En toutes hypothèses, si l’on sait qu’un ménage sénégalais compte en moyenne 9 personnes, cette allocation toucherait environ 4 886 604 sénégalais considérés comme pauvres sur une population de 17 738 795 individus projetés en 2022, soient 27 Sénégalais sur 100. Ces ménages pauvres sont prévus pour recevoir environ 80 000 FCFA remis à leur chef. Cette allocation exceptionnelle est-elle suffisante ou non dans le contexte actuel de forte hausse du coût de la vie ? Dans l’absolu, la réponse est non !

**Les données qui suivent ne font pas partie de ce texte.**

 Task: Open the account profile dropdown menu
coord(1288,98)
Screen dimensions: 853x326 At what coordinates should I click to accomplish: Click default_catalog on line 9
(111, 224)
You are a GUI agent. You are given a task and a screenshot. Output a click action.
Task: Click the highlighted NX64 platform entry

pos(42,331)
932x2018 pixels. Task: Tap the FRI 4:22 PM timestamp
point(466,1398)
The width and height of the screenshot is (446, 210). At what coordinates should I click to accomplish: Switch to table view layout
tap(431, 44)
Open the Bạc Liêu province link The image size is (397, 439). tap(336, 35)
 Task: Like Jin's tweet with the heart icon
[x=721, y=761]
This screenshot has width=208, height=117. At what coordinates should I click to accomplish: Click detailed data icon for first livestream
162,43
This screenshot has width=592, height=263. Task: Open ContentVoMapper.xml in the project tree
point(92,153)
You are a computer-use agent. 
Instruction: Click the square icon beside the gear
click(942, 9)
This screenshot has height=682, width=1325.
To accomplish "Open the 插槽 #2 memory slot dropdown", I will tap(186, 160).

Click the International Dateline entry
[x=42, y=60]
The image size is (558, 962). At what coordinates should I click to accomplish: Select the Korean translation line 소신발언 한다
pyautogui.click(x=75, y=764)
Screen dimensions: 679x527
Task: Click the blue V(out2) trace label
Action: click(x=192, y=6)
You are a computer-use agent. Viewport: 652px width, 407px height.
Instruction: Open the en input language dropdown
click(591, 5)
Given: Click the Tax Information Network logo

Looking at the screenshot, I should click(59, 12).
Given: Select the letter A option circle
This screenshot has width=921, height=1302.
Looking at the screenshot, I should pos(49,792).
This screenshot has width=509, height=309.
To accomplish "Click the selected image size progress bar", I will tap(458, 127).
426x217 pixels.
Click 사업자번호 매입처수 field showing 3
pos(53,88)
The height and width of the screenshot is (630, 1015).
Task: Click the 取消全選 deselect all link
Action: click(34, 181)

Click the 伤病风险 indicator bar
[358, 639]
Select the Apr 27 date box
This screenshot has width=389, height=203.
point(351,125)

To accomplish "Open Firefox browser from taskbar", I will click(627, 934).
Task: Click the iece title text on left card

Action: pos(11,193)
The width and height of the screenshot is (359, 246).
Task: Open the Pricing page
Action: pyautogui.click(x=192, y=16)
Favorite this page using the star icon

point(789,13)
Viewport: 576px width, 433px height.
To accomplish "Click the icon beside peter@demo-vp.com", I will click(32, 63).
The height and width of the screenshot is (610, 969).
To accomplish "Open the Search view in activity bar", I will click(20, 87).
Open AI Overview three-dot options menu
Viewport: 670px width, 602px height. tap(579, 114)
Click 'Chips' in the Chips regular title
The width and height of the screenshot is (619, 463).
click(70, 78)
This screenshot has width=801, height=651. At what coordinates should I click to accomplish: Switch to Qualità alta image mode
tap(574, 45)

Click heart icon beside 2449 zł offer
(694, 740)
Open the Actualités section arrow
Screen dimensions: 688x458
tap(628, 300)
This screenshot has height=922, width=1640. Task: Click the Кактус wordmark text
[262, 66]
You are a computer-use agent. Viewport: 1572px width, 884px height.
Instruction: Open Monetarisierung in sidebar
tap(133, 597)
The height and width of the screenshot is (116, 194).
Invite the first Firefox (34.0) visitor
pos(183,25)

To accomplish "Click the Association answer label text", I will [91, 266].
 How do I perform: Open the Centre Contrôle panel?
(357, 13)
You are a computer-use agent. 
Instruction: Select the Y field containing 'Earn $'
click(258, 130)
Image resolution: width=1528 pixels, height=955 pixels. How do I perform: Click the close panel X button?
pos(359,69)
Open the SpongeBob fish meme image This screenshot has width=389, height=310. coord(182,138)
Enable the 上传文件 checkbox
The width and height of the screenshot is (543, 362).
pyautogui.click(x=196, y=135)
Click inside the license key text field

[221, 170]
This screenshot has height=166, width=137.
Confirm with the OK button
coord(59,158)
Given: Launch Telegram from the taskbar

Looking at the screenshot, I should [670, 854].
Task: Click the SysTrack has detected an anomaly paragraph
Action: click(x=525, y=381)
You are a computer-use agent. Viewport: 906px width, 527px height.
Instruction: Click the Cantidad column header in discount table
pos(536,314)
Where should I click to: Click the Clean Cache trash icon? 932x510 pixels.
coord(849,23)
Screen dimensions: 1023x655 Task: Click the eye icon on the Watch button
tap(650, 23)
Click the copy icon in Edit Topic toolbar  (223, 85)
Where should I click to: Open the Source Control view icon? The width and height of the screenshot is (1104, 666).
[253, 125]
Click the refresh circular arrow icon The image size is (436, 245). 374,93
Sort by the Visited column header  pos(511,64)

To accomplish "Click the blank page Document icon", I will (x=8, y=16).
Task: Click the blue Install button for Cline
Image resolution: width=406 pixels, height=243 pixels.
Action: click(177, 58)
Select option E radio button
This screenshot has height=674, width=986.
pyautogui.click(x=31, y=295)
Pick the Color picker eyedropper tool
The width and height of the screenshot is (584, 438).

Mais, pour être pertinent, il faudrait pouvoir tenir compte de la situation de trésorerie au niveau de l’Etat et des subventions allouées aux secteurs générateurs de hausse généralisée de prix comme les produits pétroliers durant les chocs enregistrés par l’économie ces dernières années. Bien entendu, cela ne saurait soustraire les autorités de l’Etat à leur responsabilité de veiller à une répartition judicieuse des ressources mises à leur disposition par la représentation nationale. La situation n’est pas sans risque à court terme dans notre pays. Des difficultés d’ordre politique et social se profilent. Des voix officielles s’élèvent dans l’opposition pour envisager une possible « cohabitation » politique à l’issue des élections législatives de juillet prochain. Tout étant possible en démocratie, les parties en présence devraient se pencher sur ce scénario pour ne pas rester sans ressources face à des situations qui n’auraient pas été prévues, du fait de l’impréparation des acteurs politiques et de leurs conseils.